**Task instructions**
Starting at the line that contains "This screenshot has width=1024, height=757.", quote every line through the end of the entries, word for word, skipping the pictures.

**Dataset**
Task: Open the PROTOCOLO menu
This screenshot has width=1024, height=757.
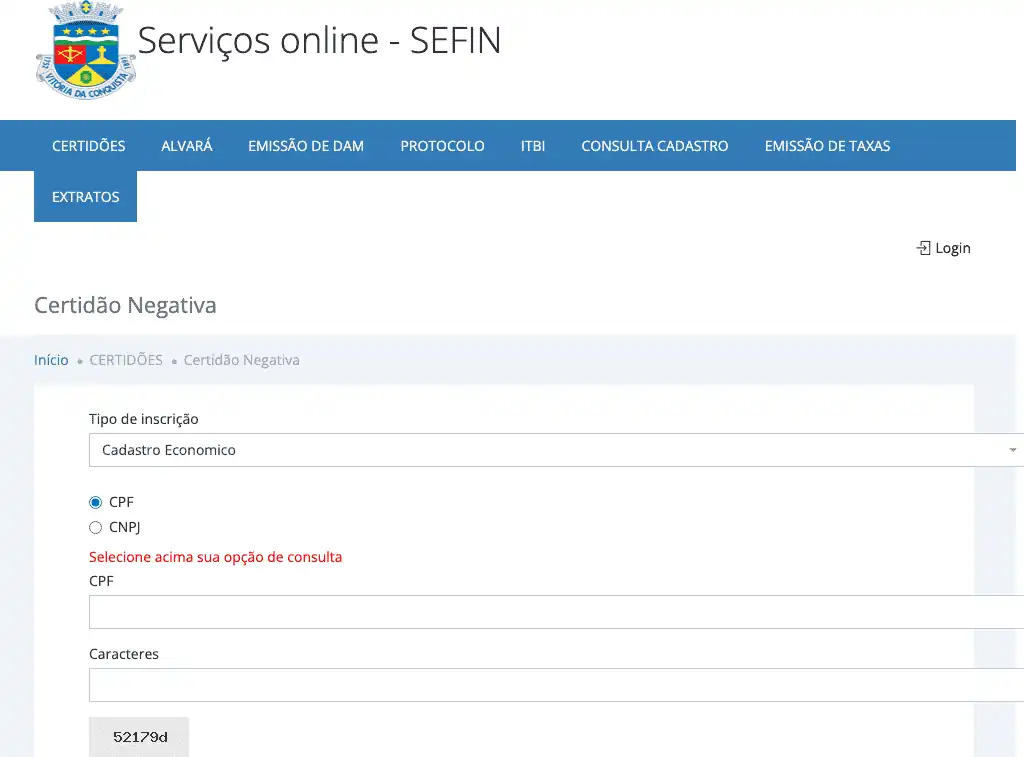Action: point(442,146)
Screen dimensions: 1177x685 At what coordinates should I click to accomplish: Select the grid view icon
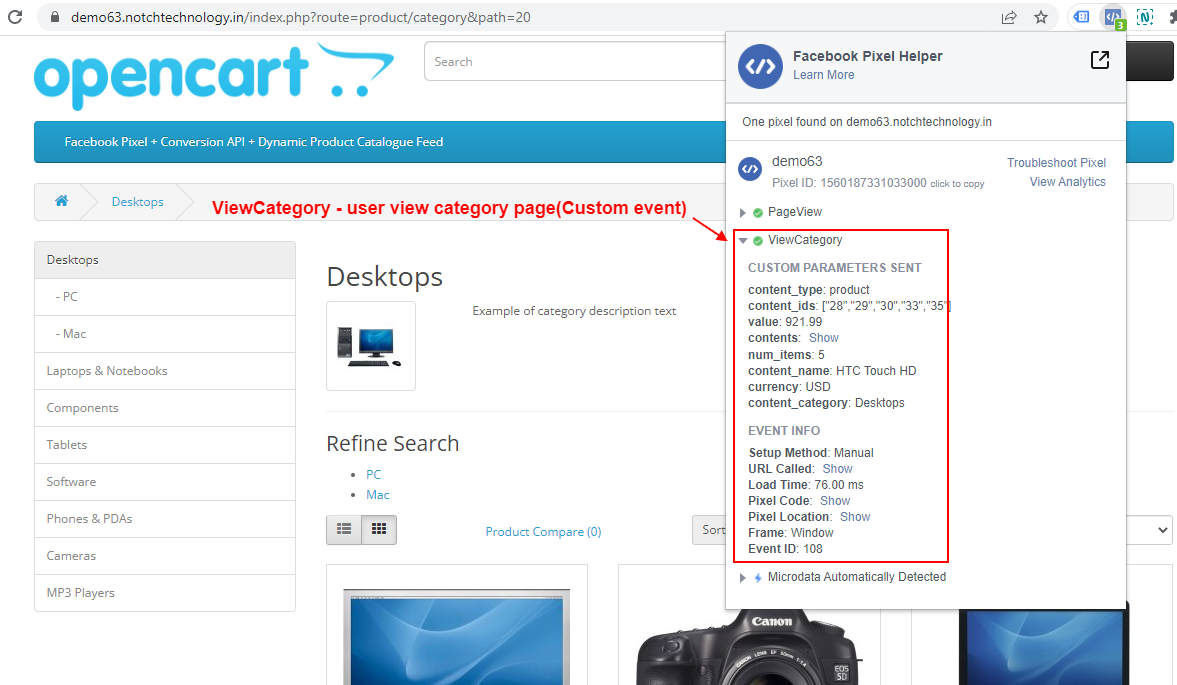pyautogui.click(x=378, y=530)
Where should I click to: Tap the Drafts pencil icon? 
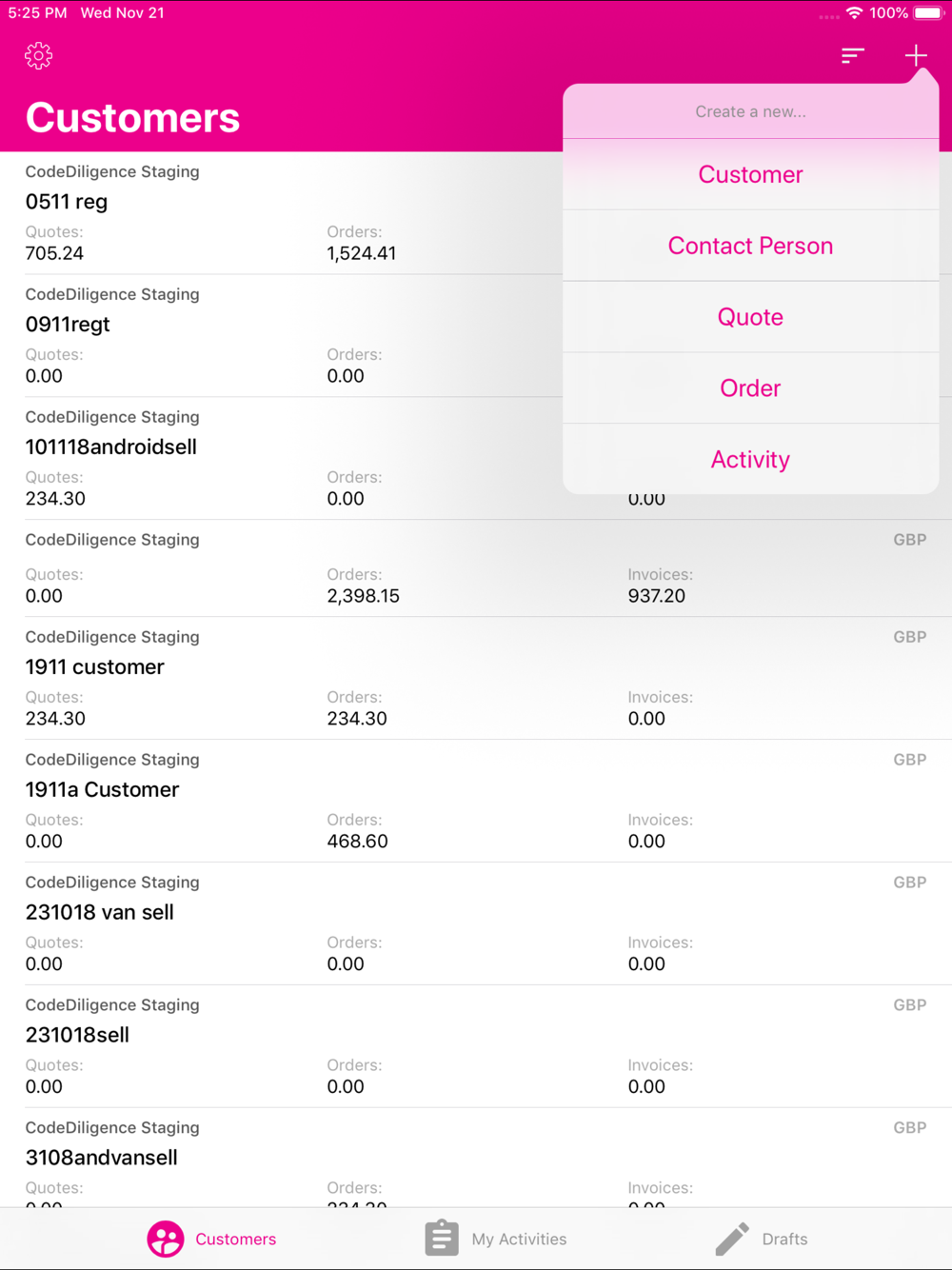click(x=732, y=1239)
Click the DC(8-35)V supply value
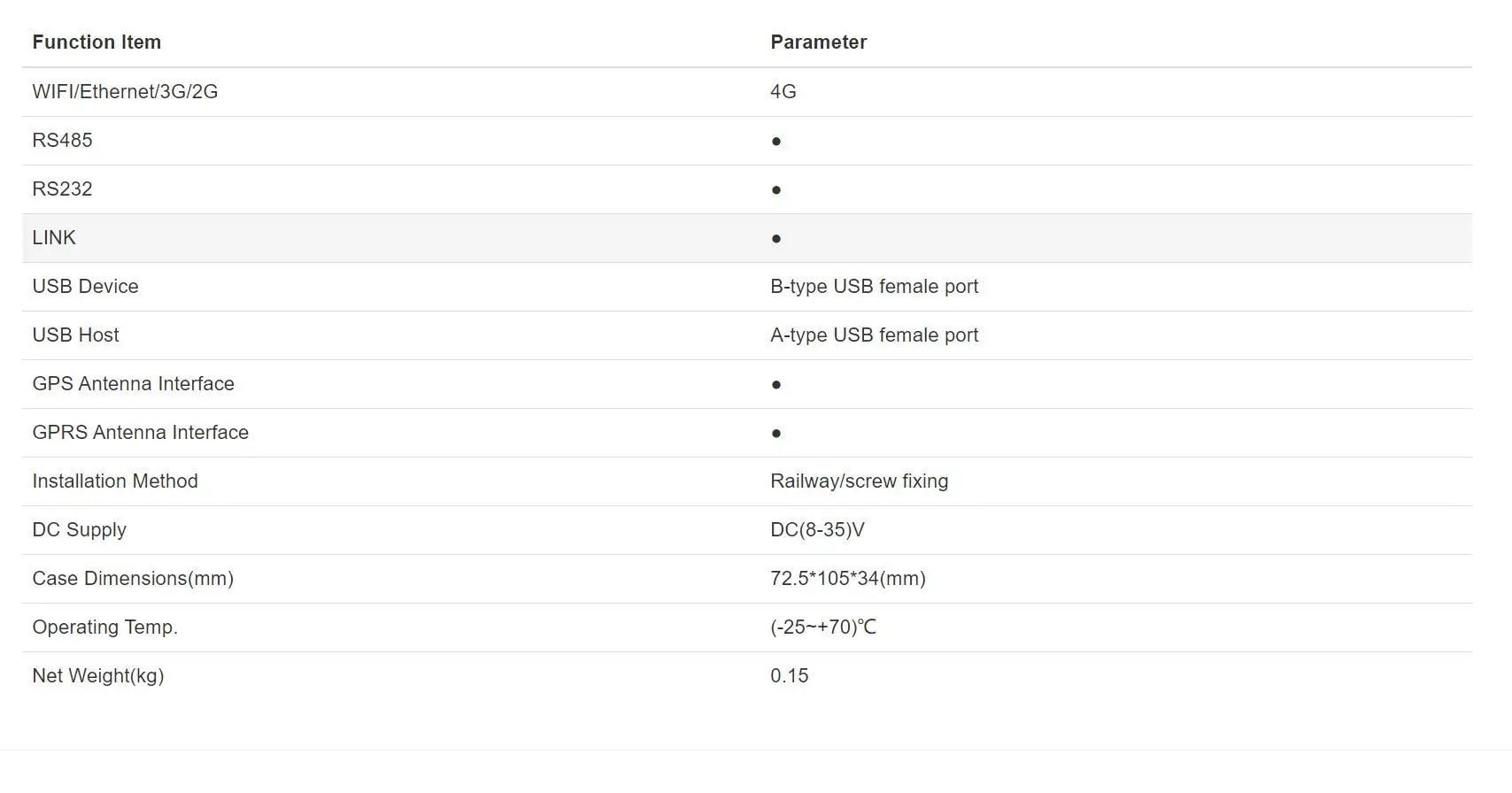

**Answer to the exercise**
This screenshot has width=1024, height=757.
Action: point(442,146)
Screen dimensions: 1177x685 At what coordinates should I click to accomplish: Select the grid view icon
pyautogui.click(x=378, y=530)
Where should I click to: Tap the Drafts pencil icon? 
click(x=732, y=1239)
Click the DC(8-35)V supply value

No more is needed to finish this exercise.